First UK permanent installation for PM1D
When the Cadogan Hall in London’s Chelsea recently underwent a £24 million extensive and extremely elegant refit, Wakefield based Futurist Projects were invited to design and install a complete technical infrastructure in the Grade 1 listed building.
“We couldn’t turn down such an exciting project,” said Michael Lister, Managing Director of Futurist, a company with a reputation for excelling in undertaking out of the ordinary installations and providing innovative solutions to challenging technical problems.

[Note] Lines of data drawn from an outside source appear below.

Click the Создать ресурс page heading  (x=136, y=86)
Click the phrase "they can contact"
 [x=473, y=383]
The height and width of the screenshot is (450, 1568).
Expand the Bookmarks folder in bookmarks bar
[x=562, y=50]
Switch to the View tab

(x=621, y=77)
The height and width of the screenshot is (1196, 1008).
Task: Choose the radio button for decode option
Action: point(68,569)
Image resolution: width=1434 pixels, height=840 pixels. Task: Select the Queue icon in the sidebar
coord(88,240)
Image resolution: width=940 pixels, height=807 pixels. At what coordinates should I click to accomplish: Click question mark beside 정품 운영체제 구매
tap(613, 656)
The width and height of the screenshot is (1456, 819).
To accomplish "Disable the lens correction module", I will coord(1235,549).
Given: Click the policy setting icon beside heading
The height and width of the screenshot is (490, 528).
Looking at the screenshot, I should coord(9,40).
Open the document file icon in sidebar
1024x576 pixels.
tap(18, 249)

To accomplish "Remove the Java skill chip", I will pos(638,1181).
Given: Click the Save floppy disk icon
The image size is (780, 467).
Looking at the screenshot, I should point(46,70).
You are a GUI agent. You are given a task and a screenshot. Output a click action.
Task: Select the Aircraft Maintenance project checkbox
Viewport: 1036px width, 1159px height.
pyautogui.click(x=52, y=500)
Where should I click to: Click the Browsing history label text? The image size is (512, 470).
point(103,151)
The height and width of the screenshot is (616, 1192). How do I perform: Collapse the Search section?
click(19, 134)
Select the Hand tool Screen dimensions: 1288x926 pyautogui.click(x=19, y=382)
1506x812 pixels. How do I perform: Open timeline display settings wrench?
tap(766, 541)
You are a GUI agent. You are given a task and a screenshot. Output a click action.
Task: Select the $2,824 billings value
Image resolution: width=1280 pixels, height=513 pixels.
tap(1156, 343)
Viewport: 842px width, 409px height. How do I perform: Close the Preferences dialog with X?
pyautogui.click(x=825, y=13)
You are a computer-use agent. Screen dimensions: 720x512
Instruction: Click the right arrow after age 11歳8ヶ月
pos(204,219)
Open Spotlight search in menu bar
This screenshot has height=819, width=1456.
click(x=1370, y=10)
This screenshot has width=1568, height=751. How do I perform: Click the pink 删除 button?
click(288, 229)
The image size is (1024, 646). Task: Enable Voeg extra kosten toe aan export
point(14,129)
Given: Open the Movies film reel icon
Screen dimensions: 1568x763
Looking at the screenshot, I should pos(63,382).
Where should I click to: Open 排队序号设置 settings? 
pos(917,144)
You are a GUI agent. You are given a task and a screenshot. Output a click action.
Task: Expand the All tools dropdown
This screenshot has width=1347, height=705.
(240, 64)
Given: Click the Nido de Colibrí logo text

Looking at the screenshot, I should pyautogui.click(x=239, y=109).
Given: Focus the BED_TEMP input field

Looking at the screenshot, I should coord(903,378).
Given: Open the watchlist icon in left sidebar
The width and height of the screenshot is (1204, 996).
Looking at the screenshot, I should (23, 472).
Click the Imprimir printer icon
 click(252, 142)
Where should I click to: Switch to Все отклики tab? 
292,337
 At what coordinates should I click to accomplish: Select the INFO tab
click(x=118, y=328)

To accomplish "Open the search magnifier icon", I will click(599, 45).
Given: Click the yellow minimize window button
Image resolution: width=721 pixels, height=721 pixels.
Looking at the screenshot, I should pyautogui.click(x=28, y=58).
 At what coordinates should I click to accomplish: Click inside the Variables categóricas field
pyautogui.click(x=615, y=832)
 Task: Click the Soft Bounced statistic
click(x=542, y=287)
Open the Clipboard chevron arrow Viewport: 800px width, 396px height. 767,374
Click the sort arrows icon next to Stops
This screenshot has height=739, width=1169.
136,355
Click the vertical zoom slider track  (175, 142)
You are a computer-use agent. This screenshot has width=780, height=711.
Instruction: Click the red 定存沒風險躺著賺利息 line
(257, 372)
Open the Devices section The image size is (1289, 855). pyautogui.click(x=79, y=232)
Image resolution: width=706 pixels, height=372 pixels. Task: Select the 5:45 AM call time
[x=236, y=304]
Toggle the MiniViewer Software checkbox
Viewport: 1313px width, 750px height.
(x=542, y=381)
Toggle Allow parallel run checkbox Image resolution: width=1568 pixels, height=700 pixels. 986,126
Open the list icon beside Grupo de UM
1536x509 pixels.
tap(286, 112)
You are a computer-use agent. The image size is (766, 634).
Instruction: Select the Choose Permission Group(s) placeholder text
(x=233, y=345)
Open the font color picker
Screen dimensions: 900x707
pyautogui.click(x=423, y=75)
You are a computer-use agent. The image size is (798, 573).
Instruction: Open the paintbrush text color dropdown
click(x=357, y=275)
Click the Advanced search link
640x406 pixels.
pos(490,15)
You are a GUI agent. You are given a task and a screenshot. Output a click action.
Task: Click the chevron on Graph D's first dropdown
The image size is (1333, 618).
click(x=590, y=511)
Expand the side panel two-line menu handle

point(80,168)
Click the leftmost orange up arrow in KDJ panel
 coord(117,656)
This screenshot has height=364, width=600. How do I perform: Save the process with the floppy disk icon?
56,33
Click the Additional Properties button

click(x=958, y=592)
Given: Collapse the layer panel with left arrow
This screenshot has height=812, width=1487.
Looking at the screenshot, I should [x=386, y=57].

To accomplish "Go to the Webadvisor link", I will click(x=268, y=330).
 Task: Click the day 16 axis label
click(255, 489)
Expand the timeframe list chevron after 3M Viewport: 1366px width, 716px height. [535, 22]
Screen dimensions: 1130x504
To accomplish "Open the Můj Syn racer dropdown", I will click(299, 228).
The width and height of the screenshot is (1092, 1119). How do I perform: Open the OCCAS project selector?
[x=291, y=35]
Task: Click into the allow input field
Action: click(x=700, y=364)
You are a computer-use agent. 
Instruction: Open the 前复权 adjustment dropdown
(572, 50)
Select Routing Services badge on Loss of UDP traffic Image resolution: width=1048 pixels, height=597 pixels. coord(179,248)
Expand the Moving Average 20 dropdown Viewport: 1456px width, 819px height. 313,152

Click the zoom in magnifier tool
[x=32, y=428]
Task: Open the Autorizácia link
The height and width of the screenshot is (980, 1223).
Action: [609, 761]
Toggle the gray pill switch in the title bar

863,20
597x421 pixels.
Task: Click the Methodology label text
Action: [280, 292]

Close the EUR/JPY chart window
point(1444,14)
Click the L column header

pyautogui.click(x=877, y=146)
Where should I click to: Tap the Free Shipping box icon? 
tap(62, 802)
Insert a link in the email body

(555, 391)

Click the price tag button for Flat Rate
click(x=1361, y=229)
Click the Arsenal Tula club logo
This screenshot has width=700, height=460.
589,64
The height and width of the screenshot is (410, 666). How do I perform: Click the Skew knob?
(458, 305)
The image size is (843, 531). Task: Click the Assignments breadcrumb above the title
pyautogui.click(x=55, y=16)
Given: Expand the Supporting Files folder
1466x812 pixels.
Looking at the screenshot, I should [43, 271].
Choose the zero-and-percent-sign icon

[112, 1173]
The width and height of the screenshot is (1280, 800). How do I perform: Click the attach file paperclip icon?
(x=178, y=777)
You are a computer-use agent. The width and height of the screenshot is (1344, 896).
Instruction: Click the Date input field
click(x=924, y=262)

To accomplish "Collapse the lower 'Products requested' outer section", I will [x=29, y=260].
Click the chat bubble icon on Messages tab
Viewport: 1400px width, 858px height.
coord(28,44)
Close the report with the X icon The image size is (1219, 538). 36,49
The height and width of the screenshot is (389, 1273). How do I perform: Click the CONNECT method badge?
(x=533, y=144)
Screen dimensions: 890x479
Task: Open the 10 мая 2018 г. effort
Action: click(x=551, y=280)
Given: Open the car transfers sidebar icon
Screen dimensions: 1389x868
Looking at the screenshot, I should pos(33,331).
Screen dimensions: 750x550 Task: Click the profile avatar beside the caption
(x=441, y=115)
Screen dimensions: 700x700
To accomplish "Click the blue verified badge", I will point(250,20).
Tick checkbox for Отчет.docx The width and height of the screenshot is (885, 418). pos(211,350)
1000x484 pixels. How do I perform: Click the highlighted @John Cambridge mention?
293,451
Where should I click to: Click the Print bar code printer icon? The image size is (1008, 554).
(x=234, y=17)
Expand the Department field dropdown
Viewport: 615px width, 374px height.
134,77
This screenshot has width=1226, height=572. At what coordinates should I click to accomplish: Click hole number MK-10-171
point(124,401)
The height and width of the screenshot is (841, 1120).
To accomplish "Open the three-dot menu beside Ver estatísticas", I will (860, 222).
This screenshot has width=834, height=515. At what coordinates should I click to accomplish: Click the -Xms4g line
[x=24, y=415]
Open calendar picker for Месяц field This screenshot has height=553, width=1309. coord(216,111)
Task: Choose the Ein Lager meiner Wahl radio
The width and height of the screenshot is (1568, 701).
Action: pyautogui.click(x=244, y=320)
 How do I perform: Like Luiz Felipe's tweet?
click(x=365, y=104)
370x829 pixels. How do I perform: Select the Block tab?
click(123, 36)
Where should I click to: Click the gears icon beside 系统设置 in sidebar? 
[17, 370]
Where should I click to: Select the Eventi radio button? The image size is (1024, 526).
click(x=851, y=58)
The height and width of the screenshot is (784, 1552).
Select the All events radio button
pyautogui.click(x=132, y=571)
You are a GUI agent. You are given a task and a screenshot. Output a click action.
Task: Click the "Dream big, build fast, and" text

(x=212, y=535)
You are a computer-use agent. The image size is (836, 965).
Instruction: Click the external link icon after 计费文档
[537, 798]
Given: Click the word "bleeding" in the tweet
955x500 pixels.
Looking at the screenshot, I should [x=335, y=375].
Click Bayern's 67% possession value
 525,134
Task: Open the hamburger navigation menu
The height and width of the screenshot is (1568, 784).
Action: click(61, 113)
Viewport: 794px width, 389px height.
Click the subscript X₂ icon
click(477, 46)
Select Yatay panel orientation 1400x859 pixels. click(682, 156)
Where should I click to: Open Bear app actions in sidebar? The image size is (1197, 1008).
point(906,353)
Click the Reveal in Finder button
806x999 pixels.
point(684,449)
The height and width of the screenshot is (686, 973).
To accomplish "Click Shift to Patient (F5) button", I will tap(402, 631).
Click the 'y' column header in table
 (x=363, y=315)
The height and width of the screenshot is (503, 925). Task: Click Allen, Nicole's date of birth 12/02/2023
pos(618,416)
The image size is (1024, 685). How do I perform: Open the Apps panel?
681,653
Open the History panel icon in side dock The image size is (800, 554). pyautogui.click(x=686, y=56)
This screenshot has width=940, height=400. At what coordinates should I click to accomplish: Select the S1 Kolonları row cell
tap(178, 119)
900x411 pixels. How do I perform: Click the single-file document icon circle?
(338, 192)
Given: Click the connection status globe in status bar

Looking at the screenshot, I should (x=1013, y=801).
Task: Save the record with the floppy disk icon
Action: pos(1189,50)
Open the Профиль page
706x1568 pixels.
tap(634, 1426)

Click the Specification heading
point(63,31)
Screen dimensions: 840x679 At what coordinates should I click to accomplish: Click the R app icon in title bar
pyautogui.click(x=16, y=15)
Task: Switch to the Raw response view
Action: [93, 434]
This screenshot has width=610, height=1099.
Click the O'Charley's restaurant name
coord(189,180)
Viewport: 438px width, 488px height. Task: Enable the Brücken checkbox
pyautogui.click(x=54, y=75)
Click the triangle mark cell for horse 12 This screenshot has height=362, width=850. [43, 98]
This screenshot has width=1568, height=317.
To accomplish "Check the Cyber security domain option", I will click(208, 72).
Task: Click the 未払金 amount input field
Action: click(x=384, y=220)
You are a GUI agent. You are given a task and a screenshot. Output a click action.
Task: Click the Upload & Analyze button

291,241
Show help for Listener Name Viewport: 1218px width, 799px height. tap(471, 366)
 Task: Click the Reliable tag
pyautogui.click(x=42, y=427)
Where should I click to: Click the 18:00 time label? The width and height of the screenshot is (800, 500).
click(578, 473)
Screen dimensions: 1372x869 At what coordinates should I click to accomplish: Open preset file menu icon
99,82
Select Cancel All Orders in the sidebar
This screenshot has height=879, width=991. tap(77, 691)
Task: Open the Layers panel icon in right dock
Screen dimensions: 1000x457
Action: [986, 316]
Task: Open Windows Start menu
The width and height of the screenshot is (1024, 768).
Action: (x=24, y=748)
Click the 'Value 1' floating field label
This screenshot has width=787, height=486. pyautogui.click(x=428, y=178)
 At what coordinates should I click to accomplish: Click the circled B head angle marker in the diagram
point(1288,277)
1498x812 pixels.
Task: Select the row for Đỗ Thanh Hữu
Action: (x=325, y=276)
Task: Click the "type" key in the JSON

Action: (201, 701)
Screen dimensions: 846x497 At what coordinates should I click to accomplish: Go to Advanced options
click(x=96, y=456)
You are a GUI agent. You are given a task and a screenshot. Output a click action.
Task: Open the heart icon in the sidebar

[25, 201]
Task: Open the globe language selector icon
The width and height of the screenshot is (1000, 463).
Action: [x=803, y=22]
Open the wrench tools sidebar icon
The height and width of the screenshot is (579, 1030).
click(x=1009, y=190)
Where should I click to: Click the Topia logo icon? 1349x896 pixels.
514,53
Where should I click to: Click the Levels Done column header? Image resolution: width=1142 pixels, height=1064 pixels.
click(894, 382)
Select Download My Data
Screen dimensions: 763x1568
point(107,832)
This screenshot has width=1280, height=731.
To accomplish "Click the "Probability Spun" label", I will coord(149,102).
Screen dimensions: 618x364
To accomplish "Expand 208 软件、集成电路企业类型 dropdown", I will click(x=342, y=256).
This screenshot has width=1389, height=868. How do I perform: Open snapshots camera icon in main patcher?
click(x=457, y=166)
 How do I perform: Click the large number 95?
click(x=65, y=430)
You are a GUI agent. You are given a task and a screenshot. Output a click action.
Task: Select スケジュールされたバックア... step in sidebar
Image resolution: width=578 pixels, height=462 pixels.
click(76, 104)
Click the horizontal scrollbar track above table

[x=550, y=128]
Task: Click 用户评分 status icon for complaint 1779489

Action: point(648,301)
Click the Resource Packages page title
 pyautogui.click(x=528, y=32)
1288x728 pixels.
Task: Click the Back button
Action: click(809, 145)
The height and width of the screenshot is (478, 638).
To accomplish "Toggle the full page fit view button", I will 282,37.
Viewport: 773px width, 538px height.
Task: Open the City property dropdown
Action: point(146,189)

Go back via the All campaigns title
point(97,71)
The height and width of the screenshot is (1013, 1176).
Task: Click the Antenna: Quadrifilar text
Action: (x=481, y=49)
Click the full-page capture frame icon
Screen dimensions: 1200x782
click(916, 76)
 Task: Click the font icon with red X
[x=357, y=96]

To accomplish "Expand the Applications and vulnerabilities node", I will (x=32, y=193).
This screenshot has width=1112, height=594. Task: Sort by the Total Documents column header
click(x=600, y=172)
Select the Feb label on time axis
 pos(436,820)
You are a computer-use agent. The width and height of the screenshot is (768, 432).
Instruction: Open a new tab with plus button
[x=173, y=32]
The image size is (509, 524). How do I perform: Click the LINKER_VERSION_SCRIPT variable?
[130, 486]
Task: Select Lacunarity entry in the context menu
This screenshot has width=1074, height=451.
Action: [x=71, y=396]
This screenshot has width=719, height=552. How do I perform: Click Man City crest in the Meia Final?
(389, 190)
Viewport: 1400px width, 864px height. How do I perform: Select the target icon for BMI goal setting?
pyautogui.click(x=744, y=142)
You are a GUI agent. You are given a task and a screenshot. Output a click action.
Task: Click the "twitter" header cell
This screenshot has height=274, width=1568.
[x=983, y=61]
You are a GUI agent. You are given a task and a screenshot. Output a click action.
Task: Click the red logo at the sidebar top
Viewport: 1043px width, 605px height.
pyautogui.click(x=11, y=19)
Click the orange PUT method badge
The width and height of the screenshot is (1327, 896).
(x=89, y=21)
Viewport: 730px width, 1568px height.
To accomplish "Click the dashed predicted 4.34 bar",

“One of the reasons we took on the project was because the client was willing to invest in the latest and best technology which allowed our consultant associate, Richard Northwood, to approach the installation in an imaginative way,” said Lister who co-ordinated and managed the project overall. The client’s approach to quality allowed Lister to chose the highest quality equipment for sound, lighting and AV.
To ensure the smooth running of the project Futurist liaised closely with the main building contractors Walter Lily & Co., architects Paul Davis & Partners, and the Hall’s owners The Cadogan Estate, for whom the development was being carried out.
Little surprise then that Lister chose a Yamaha PM1D digital mixing desk for Front of House. This is the first time in the UK that a PM1D has been installed as a fixed installation. “We chose the PM1D because we know it’s one of the best digital mixing desks in its class and would be ideal for existing and future audio needs,” said Lister. Integrated into the PM1D layout design was an Optocore fibre optic digital link system to provide fibre optic links to on-stage socket boxes and to back-of-house enabling the PM1D to hook up with monitors or recording desks.
The 900-seat hall, which has been carefully designed to be multi-functional - it will be used for concerts, recording sessions, rehearsals and community work – and will also be the new home to the Royal Philharmonic Orchestra, its first permanent home for 60 years. A mere 100 years old this year, the Cadogan Hall is a former Christian Scientist Church.
Yamaha is certainly in prestigious company.